Corporate governance issues coming to light in Indian startups will only increase with time, according to Zerodha founder and chief executive Nithin Kamath.

While founders will be blamed, the venture capital (VC) ecosystem is equally to blame, Kamath says, adding that the root cause of this is the overestimation of the size of Indian markets by founders and VCs.

"While India is a fast-growing economy that will hopefully be an economic superpower in the future, it isn't that today. The size of the target market (TAM) by revenue needs to increase significantly to justify the valuations of the startup ecosystem in the country," the Zerodha CEO says in a series of tweets.

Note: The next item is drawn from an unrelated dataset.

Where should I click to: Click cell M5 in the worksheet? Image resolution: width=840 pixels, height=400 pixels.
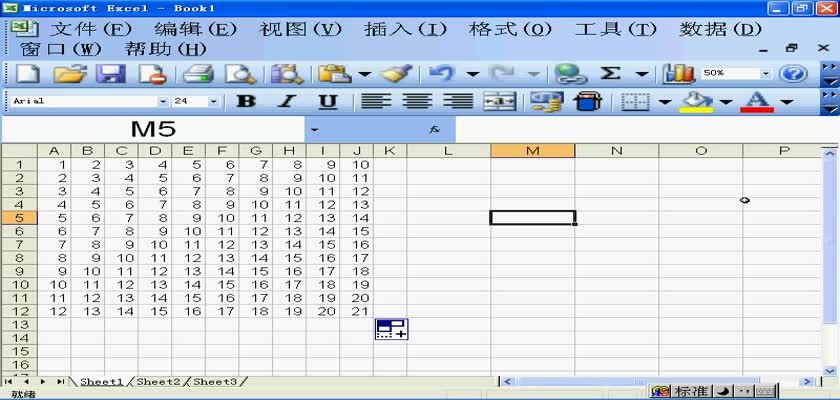coord(532,217)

Most VCs have miscalculated this and maybe oversold the India opportunity to their investors limited partners (LPs), according to Kamath. In a "small market like ours" with limited M&A (mergers and acquisitions) opportunities, large exits within 7 years - the lifecycle of a fund within which founders are expected to give exits - are hard, he says.

The Zerodha founder says building a resilient business in India takes time and he can't think of many who have done it in less than 10 years. "If VC funds have 7-year lifecycles and push startups for exits within 7 years, how can anyone build a good business? Maybe the fund lifecycles for India should be longer," he explains.

Given what the VC ecosystem is selling to their limited partners (LPs), the founders have to sell a story that syncs to raise funds, Kamath points out. "I have seen so many startups funded whose decks were almost delusional. In an ideal world, VCs should help correct this, not fuel the delusion," he says.

"For example, I've decks where startups claim 30-50 crore Indians will be investing by 2027, and they can capture over 10% of that. This is when we had around 6 crore Indians filing income tax returns. Someone should have asked what they were smoking instead of funding them," Kamath says.

"If I could use one line to explain what I think is the root cause of the problem: Believing in a TAM (total addressable market) that isn't there yet and then burning out by chasing it," he adds.

Most of the governance issues coming to the fore now and in the future will likely not be traditional fraud but misreporting things to justify the stories founders have oversold to raise capital, Kamath says. "If the incentive is to constantly oversell, we get what we're seeing. So the blame isn't just on the founder, but also on the VC ecosystem that fueled it," he explains.

This discussion is important because India needs continuous capital, not spurts, to be an economic superpower, says the Zerodha founder. "We reduce the odds of that happening if people invest in or build businesses with the wrong expectations, leading to bad narratives, and can slow capital flow."